Thanks to C-Span‘s video archive, I just sat back and watched Kerry’s speech to the 2004 Democratic National Convention. I must say, I’m more impressed than I thought I was going to be, not having been overly impressed by what little I’ve seen of Kerry in the past. A good, well-written speech, and he delivered it quite well.

A few choice quotes that especially impressed me:

We’re told that outsourcing jobs is good for America. We’re told that new jobs that pay \$9,000 less than the jobs that have been lost is the best we can do. They say this is the best economy we’ve ever had. And they say that anyone who thinks otherwise is a pessimist. Well, here is our answer: There is nothing more pessimistic than saying America can’t do better.

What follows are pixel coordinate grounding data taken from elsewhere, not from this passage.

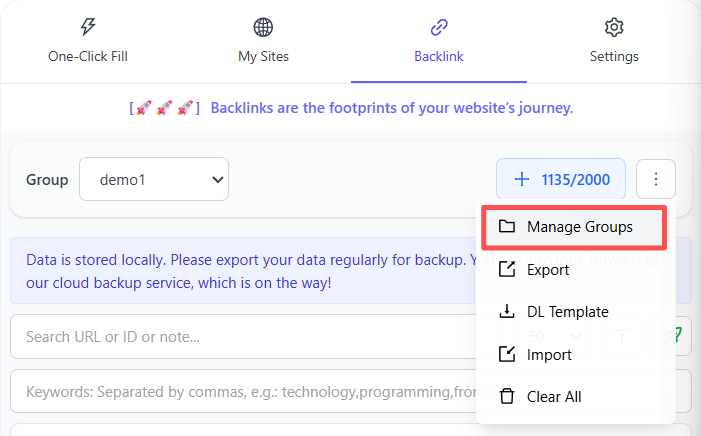Image resolution: width=701 pixels, height=436 pixels.
Task: Click the Clear All trash icon
Action: pyautogui.click(x=507, y=397)
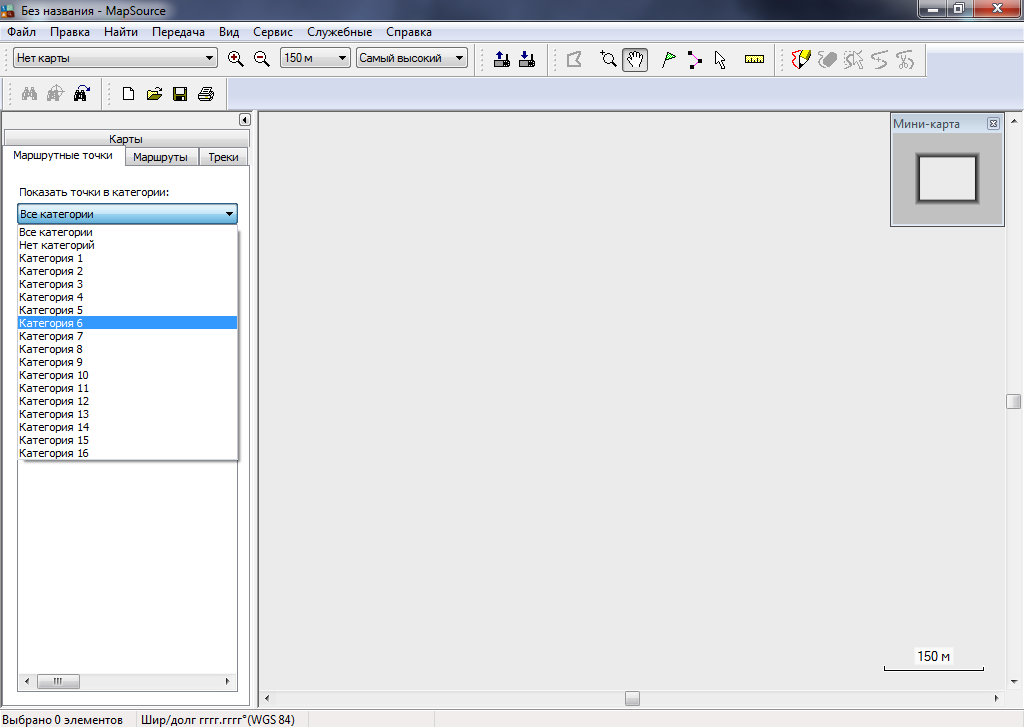Close the Мини-карта panel
This screenshot has height=728, width=1024.
pos(992,124)
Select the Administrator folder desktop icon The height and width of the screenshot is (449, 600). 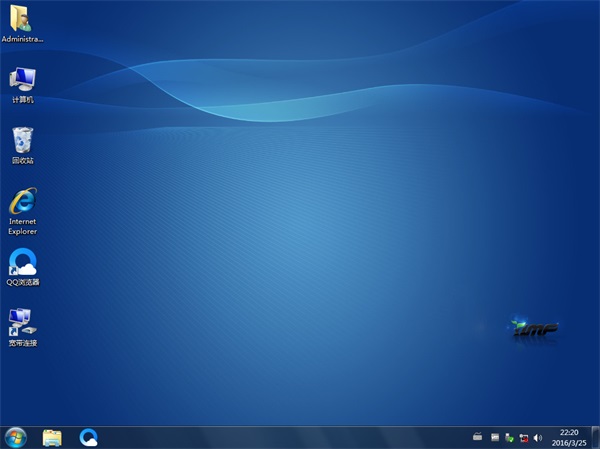click(22, 20)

I am proud that after September 11th all our people rallied to President Bush’s call for unity to meet the danger. There were no Democrats. There were no Republicans. There were only Americans. How we wish it had stayed that way.

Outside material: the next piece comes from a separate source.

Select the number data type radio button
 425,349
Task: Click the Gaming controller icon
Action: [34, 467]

As president, I will ask hard questions and demand hard evidence. I will immediately reform the intelligence system, so policy is guided by facts, and facts are never distorted by politics. And as president, I will bring back this nation’s time-honored tradition: The United States of America never goes to war because we want to, we only go to war because we have to.

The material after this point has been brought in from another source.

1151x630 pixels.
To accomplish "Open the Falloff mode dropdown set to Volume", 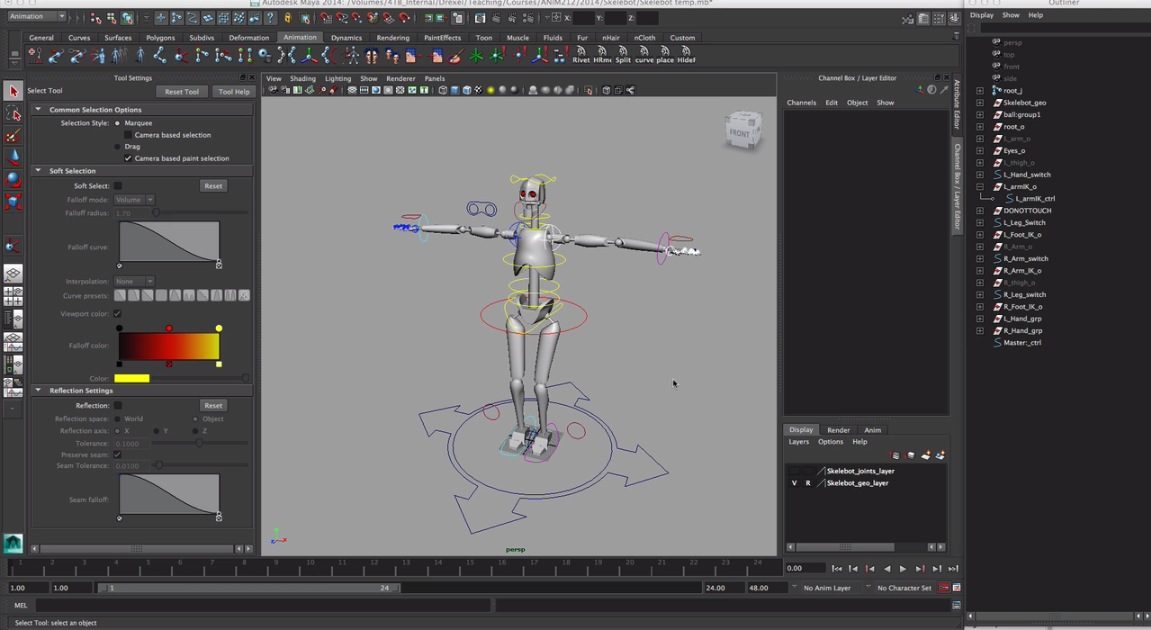I will coord(135,199).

As president, I will wage this war with the lessons I learned in war. Before you go to battle, you have to be able to look a parent in the eye and truthfully say: “I tried everything possible to avoid sending your son or daughter into harm’s way. But we had no choice. We had to protect the American people, fundamental American values from a threat that was real and imminent.” So lesson one, this is the only justification for going to war.

For four years, we’ve heard a lot of talk about values. But values spoken without actions taken are just slogans. Values are not just words. They’re what we live by. They’re about the causes we champion and the people we fight for. And it is time for those who talk about family values to start valuing families.

I want to address these next words directly to President George W. Bush: In the weeks ahead, let’s be optimists, not just opponents. Let’s build unity in the American family, not angry division. Let’s honor this nation’s diversity; let’s respect one another; and let’s never misuse for political purposes the most precious document in American history, the Constitution of the United States.

I don’t want to claim that God is on our side. As Abraham Lincoln told us, I want to pray humbly that we are on God’s side.

Good stuff.

Now, let’s get this man into office.